Despite the fact that it is only Day 3 of National Novel Writing Month, I'm willing to bet that, before the clock strikes midnight tonight, one-tenth of everyone who began with high hopes of meeting their writing goals each day will have missed today's deadline…
And by tomorrow evening, they will have completely given up the ghost on the ideal of writing their book.
Don't let that person be you.
The only one who can defeat you from finishing your novel, then pitching it to an agent who sees its merit and wants to present it to publishers is YOU.
Yes, you heard me: you are your Boogie Man.
Your voice is the one whispering those niggling doubts that anyone will love your characters as much as you do.

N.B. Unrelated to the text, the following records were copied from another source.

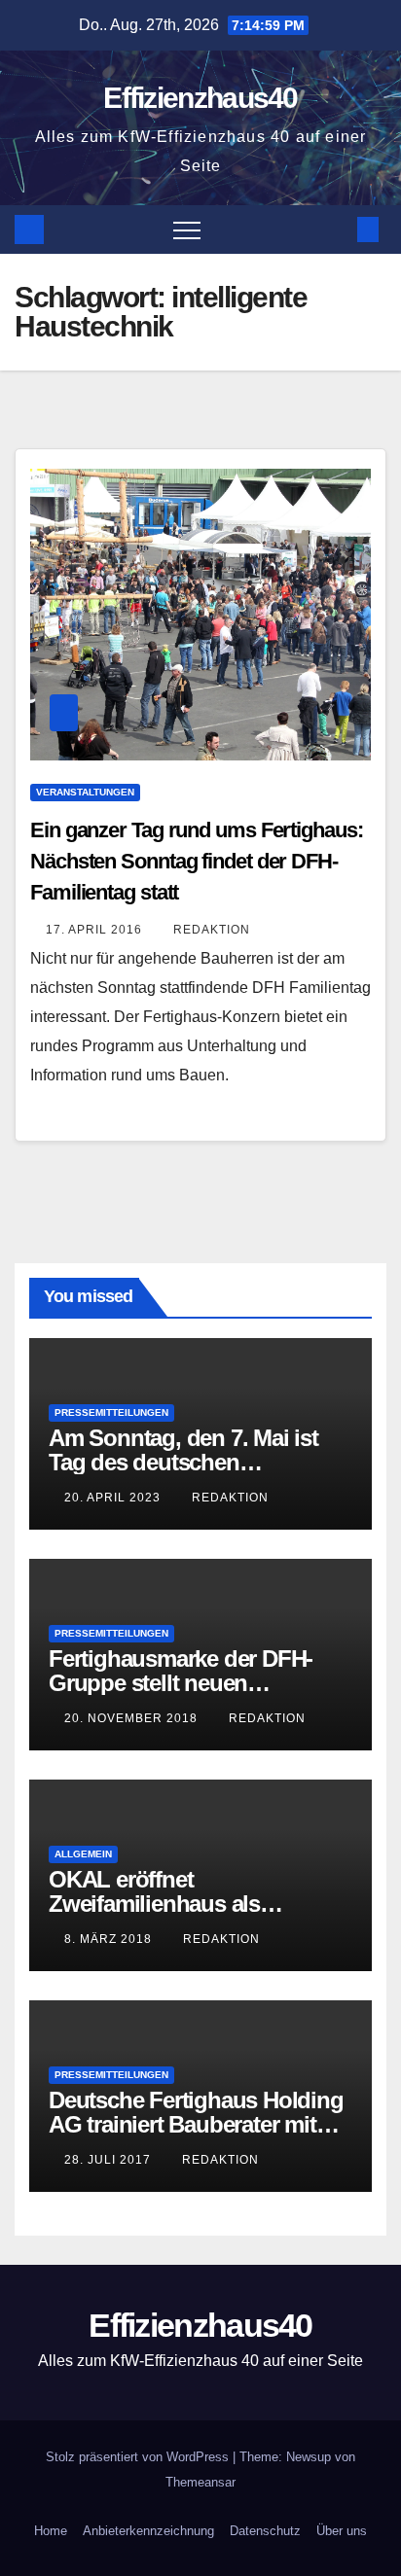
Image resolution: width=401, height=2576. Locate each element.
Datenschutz (265, 2530)
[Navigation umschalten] (187, 229)
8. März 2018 (110, 1939)
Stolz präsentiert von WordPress (139, 2457)
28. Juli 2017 (109, 2160)
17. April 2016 (96, 929)
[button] (336, 229)
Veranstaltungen (85, 792)
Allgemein (83, 1854)
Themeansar (200, 2482)
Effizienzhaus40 (200, 98)
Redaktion (211, 929)
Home (50, 2530)
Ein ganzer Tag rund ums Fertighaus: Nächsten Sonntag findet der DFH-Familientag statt (196, 861)
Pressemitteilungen (111, 1412)
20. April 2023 (114, 1497)
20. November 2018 (132, 1718)
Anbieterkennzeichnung (148, 2530)
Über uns (341, 2530)
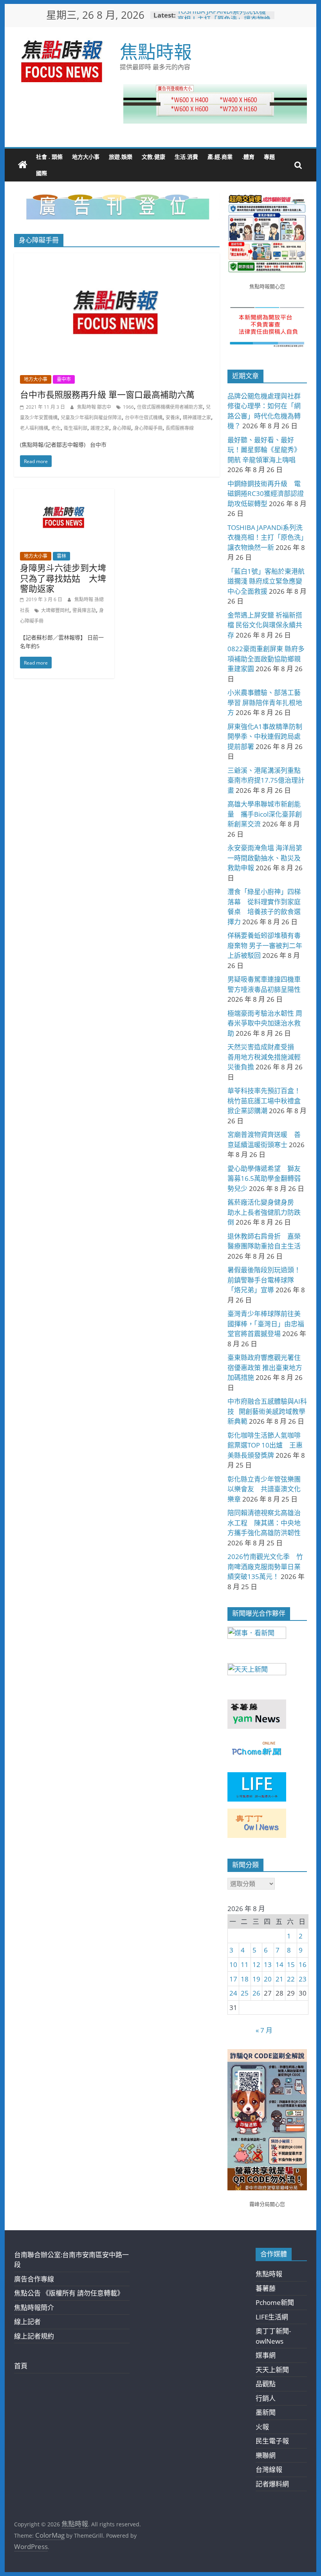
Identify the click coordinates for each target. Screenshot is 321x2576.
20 (268, 1978)
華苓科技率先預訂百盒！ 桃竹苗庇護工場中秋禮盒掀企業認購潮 (267, 1100)
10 (233, 1964)
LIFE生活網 (272, 2316)
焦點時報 (156, 51)
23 (303, 1978)
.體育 (248, 156)
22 (291, 1978)
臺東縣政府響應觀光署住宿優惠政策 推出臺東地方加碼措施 (264, 1367)
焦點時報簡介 (34, 2307)
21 (279, 1978)
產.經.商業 (220, 156)
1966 (128, 407)
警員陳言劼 (84, 610)
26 (256, 1993)
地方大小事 (85, 156)
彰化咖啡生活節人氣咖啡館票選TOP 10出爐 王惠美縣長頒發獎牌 (265, 1445)
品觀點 (266, 2383)
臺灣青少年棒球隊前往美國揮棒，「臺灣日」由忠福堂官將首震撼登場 (265, 1323)
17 (233, 1978)
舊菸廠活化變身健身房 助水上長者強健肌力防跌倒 (264, 1212)
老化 (56, 428)
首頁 (20, 2365)
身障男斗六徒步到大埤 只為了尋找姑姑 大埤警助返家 (63, 578)
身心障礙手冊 (148, 428)
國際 (41, 173)
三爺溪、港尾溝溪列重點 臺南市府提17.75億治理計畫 (267, 780)
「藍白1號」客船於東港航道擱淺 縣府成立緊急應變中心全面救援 (266, 581)
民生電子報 (272, 2440)
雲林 (61, 556)
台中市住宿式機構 (143, 417)
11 (245, 1964)
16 (303, 1964)
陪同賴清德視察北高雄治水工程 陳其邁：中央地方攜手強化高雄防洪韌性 (264, 1522)
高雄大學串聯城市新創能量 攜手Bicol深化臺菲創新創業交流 (264, 813)
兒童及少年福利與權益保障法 (91, 417)
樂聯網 (266, 2455)
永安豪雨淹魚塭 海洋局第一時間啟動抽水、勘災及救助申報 (264, 857)
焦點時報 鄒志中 (94, 407)
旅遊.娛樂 (120, 156)
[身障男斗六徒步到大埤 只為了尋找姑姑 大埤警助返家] (64, 493)
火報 (262, 2426)
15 (291, 1964)
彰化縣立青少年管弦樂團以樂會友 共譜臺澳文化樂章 (264, 1489)
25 (245, 1993)
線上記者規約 (34, 2336)
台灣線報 (269, 2469)
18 (245, 1978)
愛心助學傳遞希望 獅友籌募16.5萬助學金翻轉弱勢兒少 (264, 1178)
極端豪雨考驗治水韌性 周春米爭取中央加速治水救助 (264, 1023)
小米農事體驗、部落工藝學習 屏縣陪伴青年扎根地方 (264, 702)
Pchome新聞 (275, 2302)
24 (233, 1993)
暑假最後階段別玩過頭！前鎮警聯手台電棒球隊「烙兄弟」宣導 (264, 1279)
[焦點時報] (22, 165)
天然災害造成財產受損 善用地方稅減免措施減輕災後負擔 (264, 1056)
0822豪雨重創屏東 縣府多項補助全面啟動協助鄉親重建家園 (266, 658)
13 (268, 1964)
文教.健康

No one taunts you more about your quirky sentence structure.
Only you think that your dialogue sucks, and that your plot has nowhere to go.
Do you see a pattern here?
Defeat comes from within.
Well, guess what? So does faith.
If you don't believe wholeheartedly in your book, no agent will, either.
If an agent never sees it, neither will any pub house editor.
And The Book That Never Was will be your greatest personal defeat.
It doesn't have to be.
Writing a book is not easy. Drawing from deep within that fantasy world within your brain and pouring it all out on (digital) paper is a skill that is honed one sentence at a time, and many drafts later.
In time, you will weave those sentences into the tapestry of your great story: one with tightly-woven plot threads that will awe all who have the chance to read it: first your critique partners, then the right agent, then an editor who is just excited about it as you —
And finally, a legion of fans, all of whom will be hungry to read your next book.
My first novel was sold as part of a two-book deal. When I broke this wonderful news to my sister, she was very excited for me, for all of about twenty seconds. Then, in a hushed voice, she asked: “But–they can't make you write another one…can they?”
Make me? Write another book?
Hell yeah, twist my arm…
Because it's what I do.
Whether anyone else believes I can do it or not, I write.
Hey, trust me: I have my own Boogie Man.
He fills me with doubts that the muse will some day kick me to the curb.
He tries to convince me that I'll lose my ability to tweak some real-life situation into a great “what if.”
And that, one day, I'll just not care; that I will give up the need to write, to practice my art.
His stale breath has been wheedling doubts in my ear through three agents, four pub houses, and at least a dozen unsold manuscripts.
In fact, he was there last night, taunting me about a book proposal that went out just yesterday. He wants me to believe that it will be laughed out of every publishing house it's been sent to…
Well, he's wrong.
I may not have a magic force field to keep him out of my life, but I have a silver bullet that stops him dead in his tracks, every time:
I believe in my book.
Just like I've believed in all my books, even when others didn't.
I've now got a body of work to prove it. My books have found avid, appreciative audiences.
Yours will, too.
How about you? Do you believe in your story, your characters, about your vision of a life as a writer?
Then start writing it. Again.
Put those words down on the page. Set a daily goal for yourself, and meet it. Trust me, you won't be writing REDRUM REDRUM REDRUM over and over.
To paraphase Winston Groom, author of Forrest Gump, writing is a bowl of cherries.
Now, in a paraphrasical mashup of Mr. Groom and Mario Puzo, author of The Godfather:
Drop the Boogie Man. Take the bowl of cherries.